Dataset content:
______

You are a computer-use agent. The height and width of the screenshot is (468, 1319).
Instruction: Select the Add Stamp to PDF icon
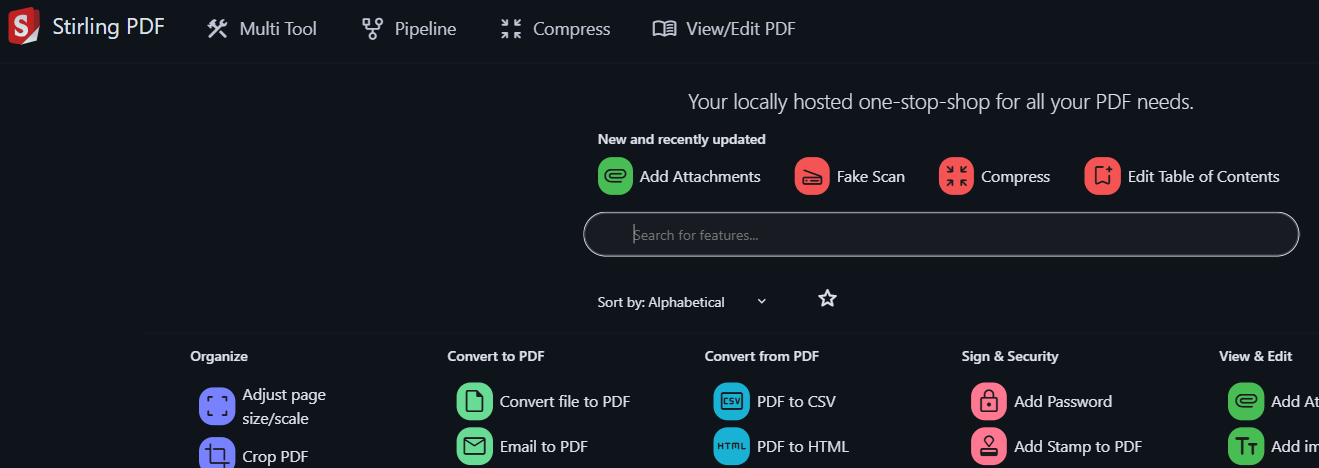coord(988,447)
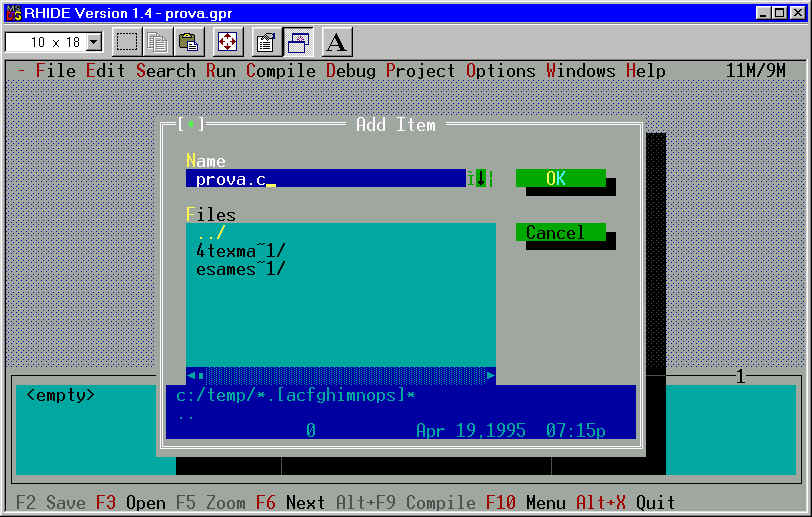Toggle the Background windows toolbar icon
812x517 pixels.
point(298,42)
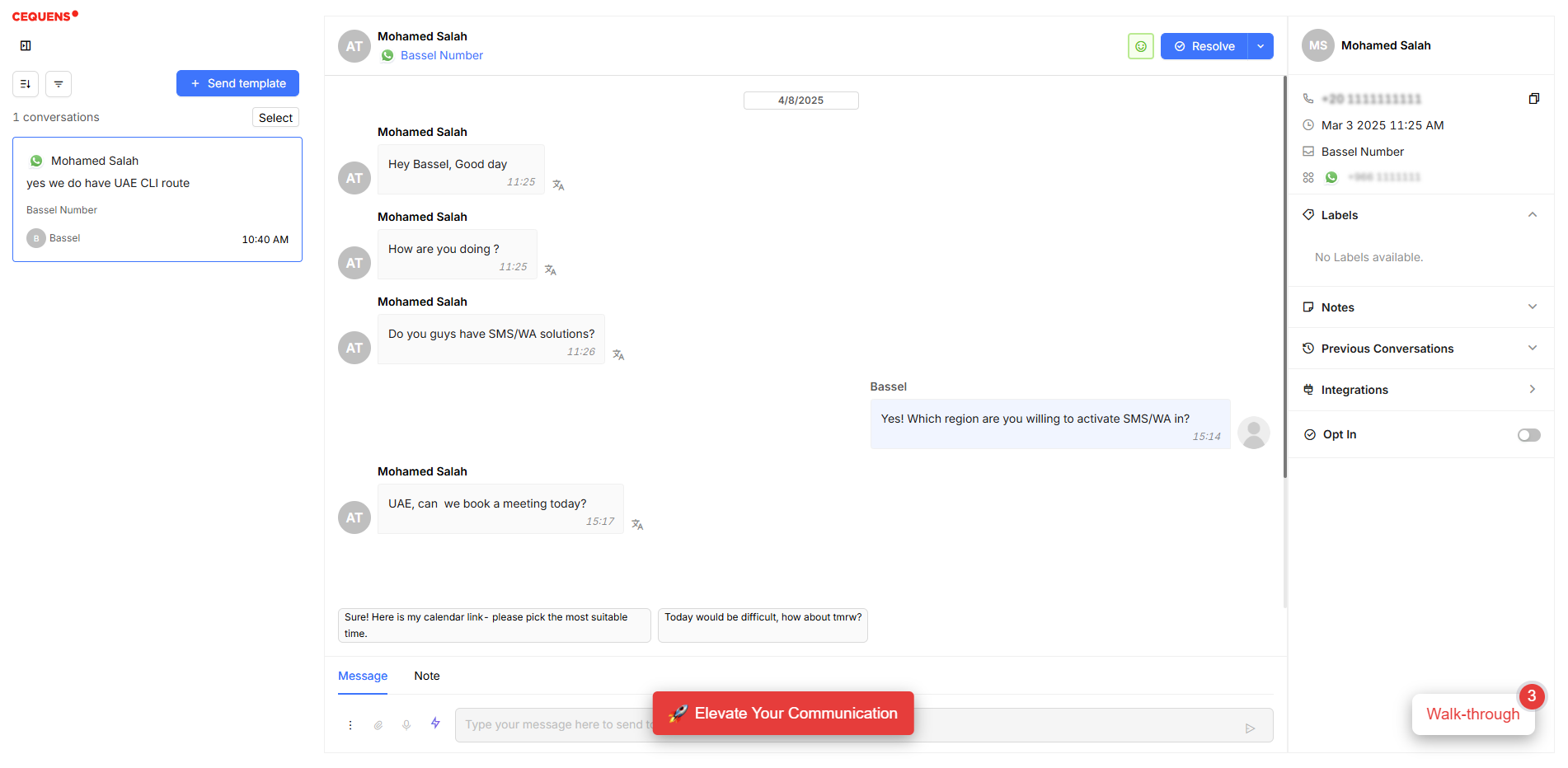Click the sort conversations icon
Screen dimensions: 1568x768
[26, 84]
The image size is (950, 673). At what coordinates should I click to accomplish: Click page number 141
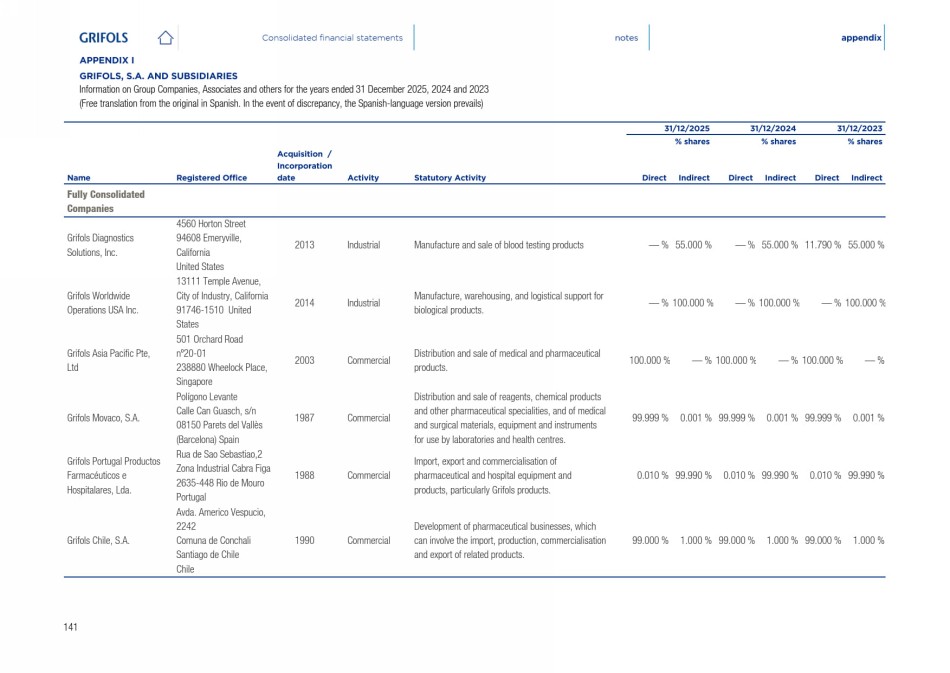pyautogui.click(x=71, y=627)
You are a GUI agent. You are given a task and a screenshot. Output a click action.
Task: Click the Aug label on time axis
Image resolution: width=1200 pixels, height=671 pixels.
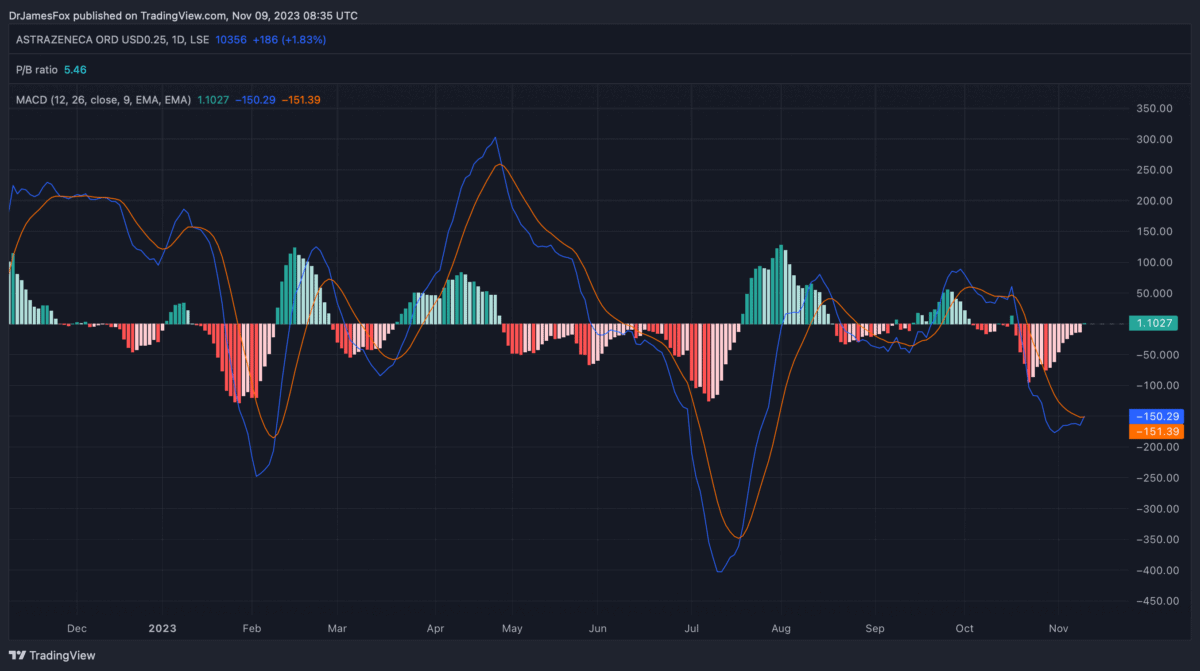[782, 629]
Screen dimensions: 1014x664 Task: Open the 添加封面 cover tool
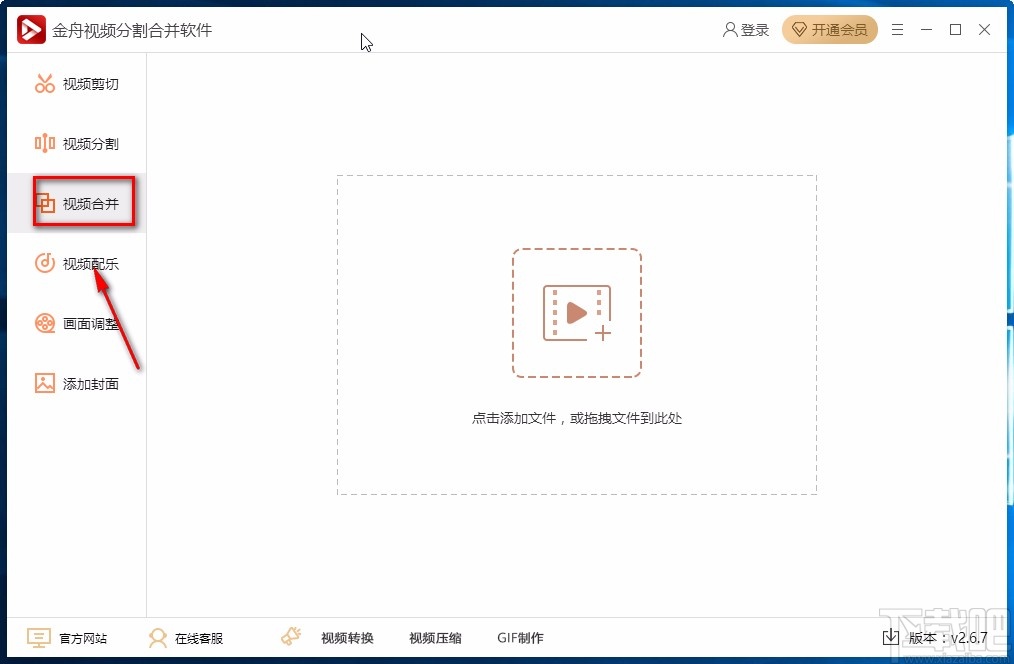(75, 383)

______

Exercise description: From the entries above, pull out each line that includes "agent".

Answer:
You are a computer-use agent. The height and width of the screenshot is (468, 1319).
You are a GUI agent. You are given a task and a screenshot. Output a click action.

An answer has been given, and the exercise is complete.